INTRODUCTION


The Journal of Object-Oriented Programming

Entity/Skill/Reliance: Applying Functional Decomposition Safely to Object-Oriented Design

by Avner Ben.

This article originally appeared in the October 1998 issue of JOOP, web-published by permission of SIGS Publications. Some figures have been updated - last update - 14 Dec 2003.


This article presents a language for the specification of the functional-decomposition aspect of object-oriented system design, and some of the methods behind it. The notation of skill-driven design replaces the traditional extended hierarchy of procedure execution with an extended hierarchy of skills, distributed among participant entities. The language may be used to study and eventually specify low-level algorithmic problems as "timeless processes," as well as the high-level functionality of complete architectures.

 

Background

Software design involves a number of disciplines, most notably, data modeling and functional decomposition. As to the data model, I have not found it to pose much of a problem. The entity/relationship model even through its derivative, the UML class diagram is a fine language that is both descriptive and, if used skillfully, generative. However, the state-of-the-art of functional decomposition is less secure. In fact, there are still many software developers around who can hold an entire application in their heads and reach the rest by trial and error, and they can't see why anyone would worry about functional decomposition. Still, there are also the rest of us, mortals, who could benefit from sturdier, more predictable tools.

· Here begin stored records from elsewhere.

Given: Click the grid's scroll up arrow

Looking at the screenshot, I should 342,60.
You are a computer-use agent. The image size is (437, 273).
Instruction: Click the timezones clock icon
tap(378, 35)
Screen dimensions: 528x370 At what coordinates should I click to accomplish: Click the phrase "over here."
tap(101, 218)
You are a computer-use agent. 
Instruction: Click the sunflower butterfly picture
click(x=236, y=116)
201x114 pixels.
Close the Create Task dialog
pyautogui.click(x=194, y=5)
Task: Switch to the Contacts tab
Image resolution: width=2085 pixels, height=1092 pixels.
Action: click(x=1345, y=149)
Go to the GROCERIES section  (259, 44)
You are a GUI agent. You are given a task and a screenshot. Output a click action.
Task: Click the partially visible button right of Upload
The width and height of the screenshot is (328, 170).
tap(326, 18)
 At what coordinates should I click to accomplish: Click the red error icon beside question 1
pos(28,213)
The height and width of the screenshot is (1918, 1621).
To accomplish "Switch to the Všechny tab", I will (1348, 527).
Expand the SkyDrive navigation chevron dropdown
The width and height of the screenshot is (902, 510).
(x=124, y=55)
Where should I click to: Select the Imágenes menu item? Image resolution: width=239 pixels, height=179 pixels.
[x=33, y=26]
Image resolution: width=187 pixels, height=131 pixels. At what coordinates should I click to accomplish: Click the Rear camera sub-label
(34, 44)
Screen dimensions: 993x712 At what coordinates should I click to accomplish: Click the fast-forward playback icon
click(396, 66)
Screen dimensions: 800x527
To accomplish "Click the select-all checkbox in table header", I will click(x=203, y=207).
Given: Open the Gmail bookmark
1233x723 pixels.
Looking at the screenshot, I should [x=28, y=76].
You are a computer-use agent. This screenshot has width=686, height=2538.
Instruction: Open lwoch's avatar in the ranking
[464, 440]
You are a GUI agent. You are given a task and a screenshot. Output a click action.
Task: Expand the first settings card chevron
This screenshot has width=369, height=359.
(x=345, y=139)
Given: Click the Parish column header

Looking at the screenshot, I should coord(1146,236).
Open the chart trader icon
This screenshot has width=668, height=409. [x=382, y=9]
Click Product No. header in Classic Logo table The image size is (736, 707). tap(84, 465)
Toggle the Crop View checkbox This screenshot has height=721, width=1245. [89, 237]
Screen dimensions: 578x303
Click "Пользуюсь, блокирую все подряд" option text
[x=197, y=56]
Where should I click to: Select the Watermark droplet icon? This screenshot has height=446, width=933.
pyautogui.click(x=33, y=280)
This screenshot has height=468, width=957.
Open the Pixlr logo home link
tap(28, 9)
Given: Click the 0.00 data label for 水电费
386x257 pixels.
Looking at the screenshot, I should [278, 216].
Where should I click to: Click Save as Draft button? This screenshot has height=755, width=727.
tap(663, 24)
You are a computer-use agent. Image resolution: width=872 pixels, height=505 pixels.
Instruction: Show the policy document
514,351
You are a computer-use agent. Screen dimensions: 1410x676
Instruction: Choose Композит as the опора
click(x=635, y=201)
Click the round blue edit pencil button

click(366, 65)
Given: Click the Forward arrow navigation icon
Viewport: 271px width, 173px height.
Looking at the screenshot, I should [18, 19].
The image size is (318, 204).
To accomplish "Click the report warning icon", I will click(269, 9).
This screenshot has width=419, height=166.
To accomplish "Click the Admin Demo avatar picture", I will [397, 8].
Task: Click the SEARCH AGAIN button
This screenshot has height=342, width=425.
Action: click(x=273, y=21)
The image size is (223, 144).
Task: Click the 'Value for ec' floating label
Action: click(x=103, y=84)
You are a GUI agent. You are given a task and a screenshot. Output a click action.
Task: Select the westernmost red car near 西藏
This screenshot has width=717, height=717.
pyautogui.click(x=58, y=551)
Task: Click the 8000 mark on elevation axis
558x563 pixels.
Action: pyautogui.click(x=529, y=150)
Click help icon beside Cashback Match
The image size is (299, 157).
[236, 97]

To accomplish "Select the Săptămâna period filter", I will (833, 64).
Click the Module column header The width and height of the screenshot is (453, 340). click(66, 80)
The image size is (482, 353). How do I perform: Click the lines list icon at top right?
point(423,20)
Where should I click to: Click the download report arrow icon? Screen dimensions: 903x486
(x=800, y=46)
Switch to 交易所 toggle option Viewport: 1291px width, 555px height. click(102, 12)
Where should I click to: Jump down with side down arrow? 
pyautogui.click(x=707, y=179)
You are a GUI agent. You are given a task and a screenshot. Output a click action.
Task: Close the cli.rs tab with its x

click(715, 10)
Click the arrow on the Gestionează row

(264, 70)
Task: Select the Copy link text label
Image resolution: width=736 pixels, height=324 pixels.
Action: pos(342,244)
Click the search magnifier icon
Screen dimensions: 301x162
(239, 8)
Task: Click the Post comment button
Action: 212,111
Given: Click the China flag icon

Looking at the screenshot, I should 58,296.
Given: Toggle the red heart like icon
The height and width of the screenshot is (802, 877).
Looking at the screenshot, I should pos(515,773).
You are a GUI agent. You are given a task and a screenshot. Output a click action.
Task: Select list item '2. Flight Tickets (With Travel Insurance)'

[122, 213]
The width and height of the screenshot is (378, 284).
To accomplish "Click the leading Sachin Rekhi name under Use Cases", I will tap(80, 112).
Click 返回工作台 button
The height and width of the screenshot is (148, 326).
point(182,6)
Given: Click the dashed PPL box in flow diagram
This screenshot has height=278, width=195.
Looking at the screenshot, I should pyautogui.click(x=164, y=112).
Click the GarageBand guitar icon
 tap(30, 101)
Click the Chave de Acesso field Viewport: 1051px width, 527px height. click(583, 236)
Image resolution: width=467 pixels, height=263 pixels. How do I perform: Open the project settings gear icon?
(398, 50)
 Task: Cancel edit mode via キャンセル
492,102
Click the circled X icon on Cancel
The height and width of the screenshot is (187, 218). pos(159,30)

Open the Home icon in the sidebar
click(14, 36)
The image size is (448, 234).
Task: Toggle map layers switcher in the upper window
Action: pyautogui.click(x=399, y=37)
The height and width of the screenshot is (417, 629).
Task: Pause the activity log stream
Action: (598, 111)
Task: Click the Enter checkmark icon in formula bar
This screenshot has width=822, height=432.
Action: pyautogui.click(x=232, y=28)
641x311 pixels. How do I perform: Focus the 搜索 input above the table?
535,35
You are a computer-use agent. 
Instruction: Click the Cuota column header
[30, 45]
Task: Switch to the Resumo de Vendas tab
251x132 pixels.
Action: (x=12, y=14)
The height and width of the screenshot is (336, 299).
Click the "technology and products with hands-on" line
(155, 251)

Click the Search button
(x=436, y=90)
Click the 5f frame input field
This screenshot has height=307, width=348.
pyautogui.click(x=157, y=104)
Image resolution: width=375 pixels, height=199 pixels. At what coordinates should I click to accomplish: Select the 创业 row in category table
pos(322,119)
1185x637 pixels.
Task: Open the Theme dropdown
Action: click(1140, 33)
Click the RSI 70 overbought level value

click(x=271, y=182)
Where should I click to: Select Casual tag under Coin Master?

Here is my wish list for a functional-decomposition language:

  • It must have a reassuring effect. I would like to start my next project with the reassuring feeling that I am just ready, as professionals in other fields do. The team has been through the plan. We know it. We are ready to execute. It need not be a complete plan still, it must have a calming, reassuring effect. Unfortunately, I have found traditional functional-decomposition methods deceiving. The first time you see a structure-chart1 solution (or its present-day successor, the interaction diagram), you may be blinded by the sense of order that it radiates. Then you have your first project and find yourself staring at a blank page. Then you give your first exercise, and you are surprised to find that each student comes out with his or her own solution, and they are all equally valid. Well, some of us, at least, have been through all this.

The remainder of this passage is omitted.